* [Directions] Copy out every line of the records below word for word, omitting the pictures.

Rows from a screen grounding dataset:
▬▬▬

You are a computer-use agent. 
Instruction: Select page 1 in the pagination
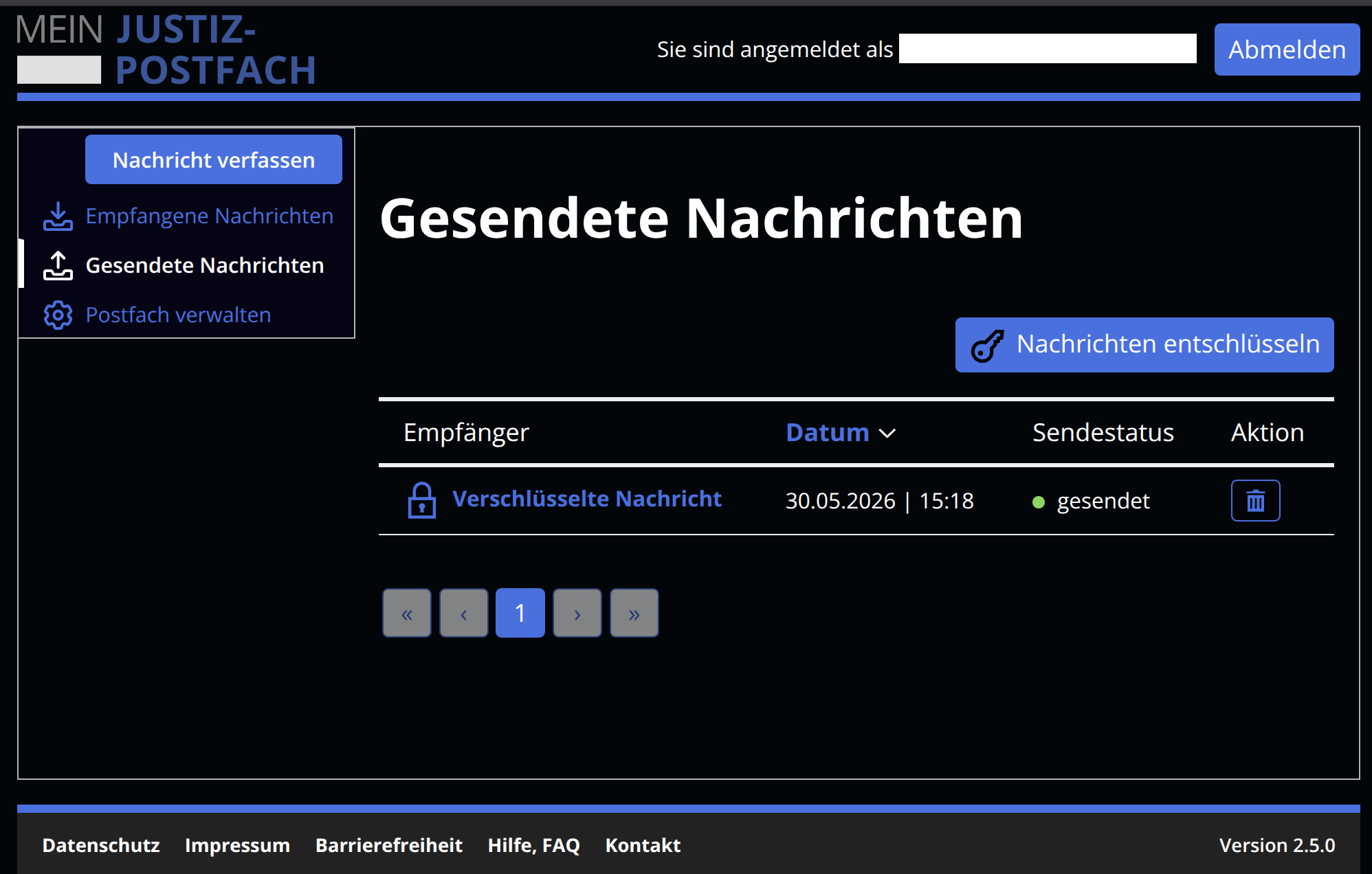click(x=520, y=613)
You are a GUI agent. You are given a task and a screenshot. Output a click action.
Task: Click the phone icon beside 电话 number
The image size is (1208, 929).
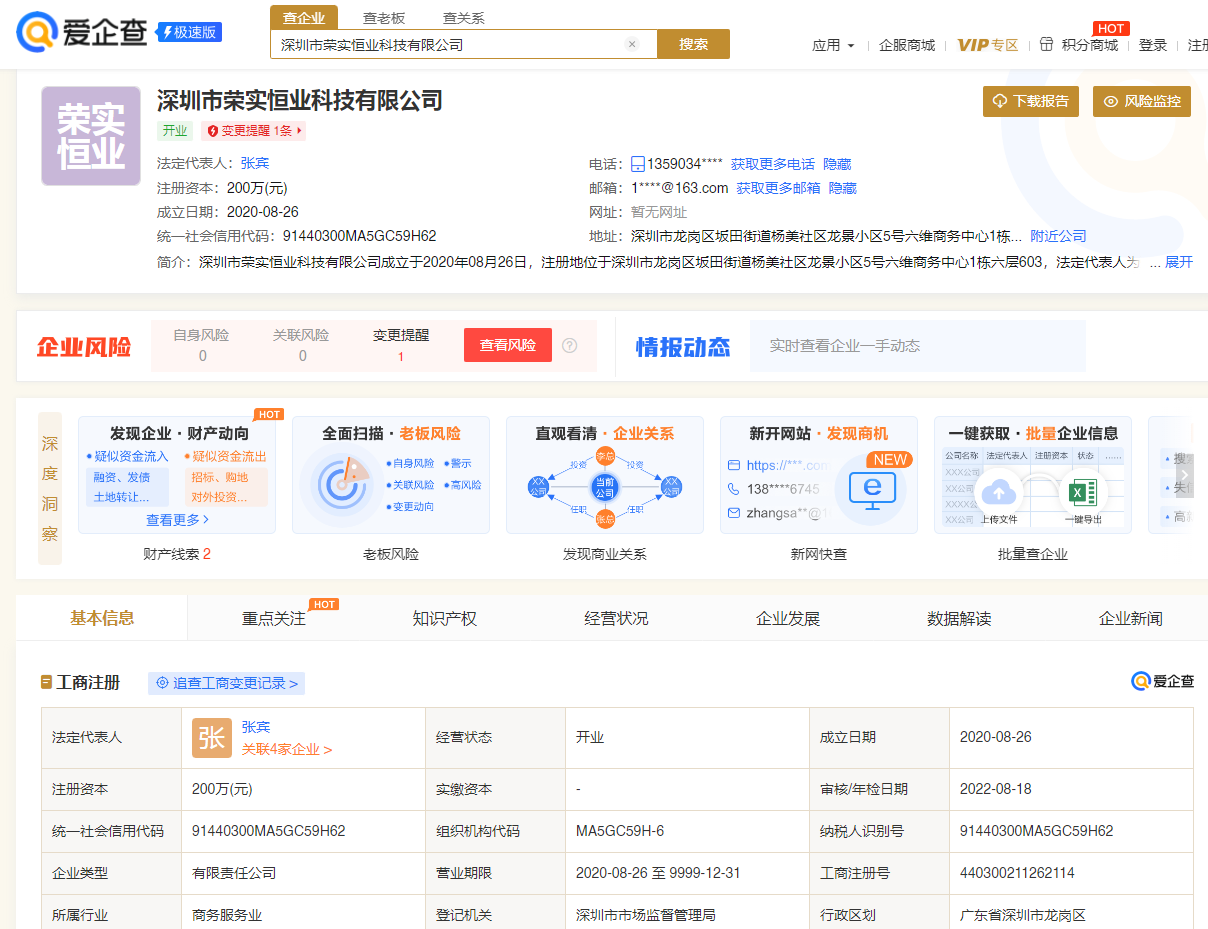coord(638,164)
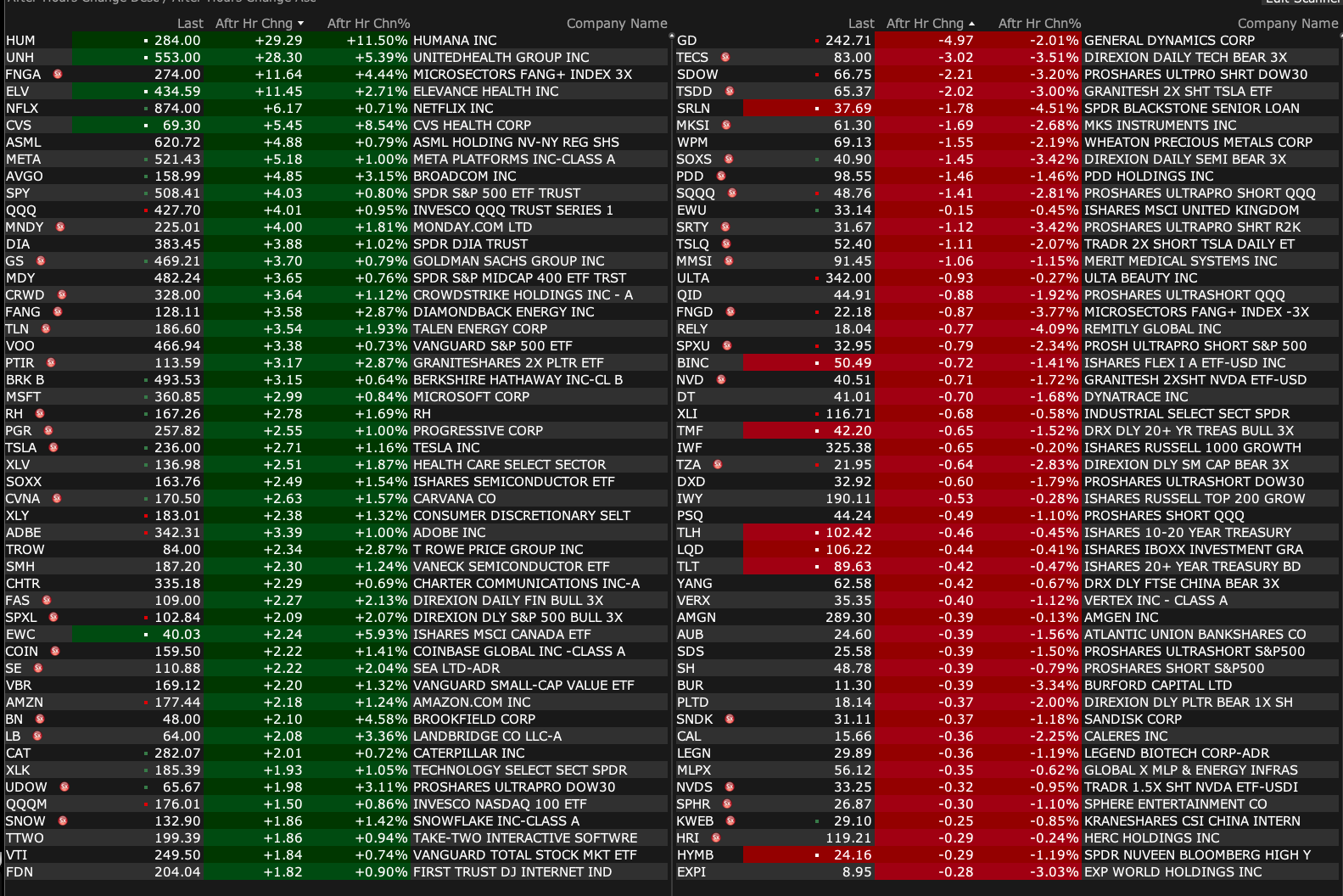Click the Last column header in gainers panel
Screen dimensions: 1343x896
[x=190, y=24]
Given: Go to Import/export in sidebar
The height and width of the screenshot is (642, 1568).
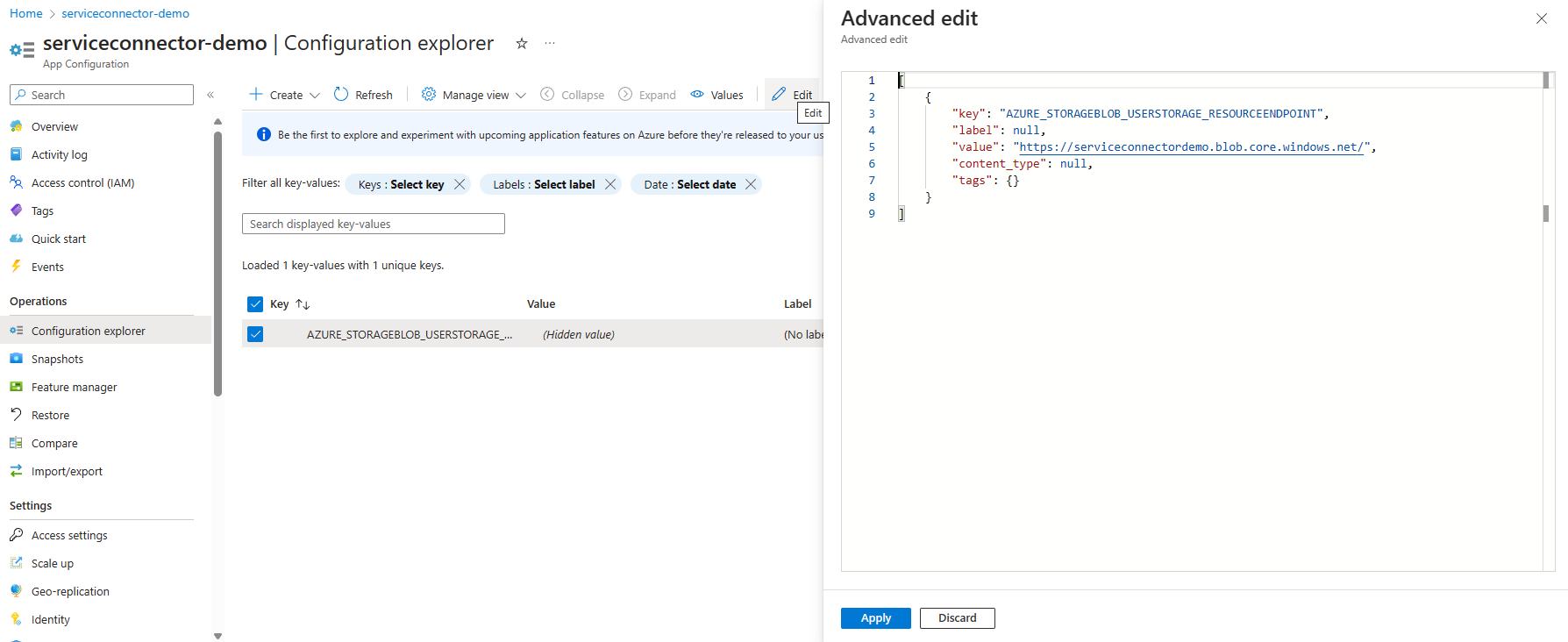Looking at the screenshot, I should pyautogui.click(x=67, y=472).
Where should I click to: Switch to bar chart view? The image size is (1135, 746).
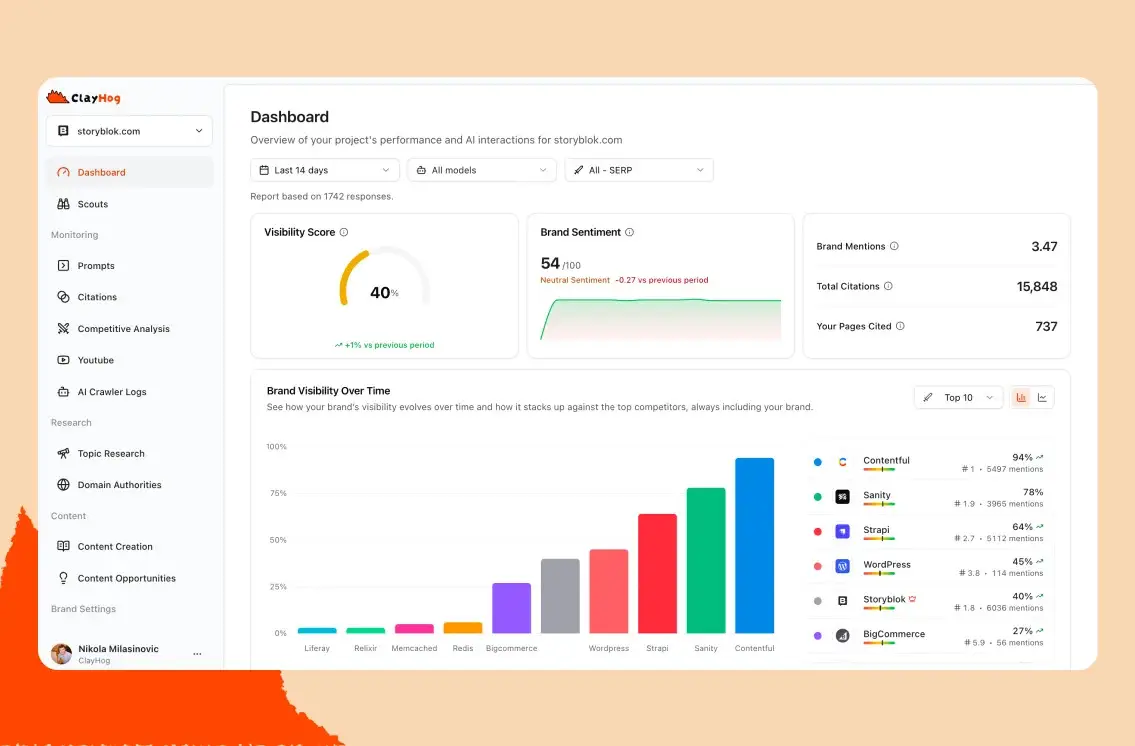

▬▬▬

* [Problem solution]
You are a computer-use agent. 
Instruction: Select page 1 in the pagination
click(x=520, y=613)
You are a GUI agent. You are given a task and a screenshot. Output a click action.
Task: Click the phone icon beside 电话 number
The image size is (1208, 929).
coord(638,164)
Click the Last column header in gainers panel
Screen dimensions: 1343x896
[x=190, y=24]
Given: Go to Import/export in sidebar
The height and width of the screenshot is (642, 1568).
Looking at the screenshot, I should pyautogui.click(x=67, y=472).
Where should I click to: Switch to bar chart view? The image size is (1135, 746).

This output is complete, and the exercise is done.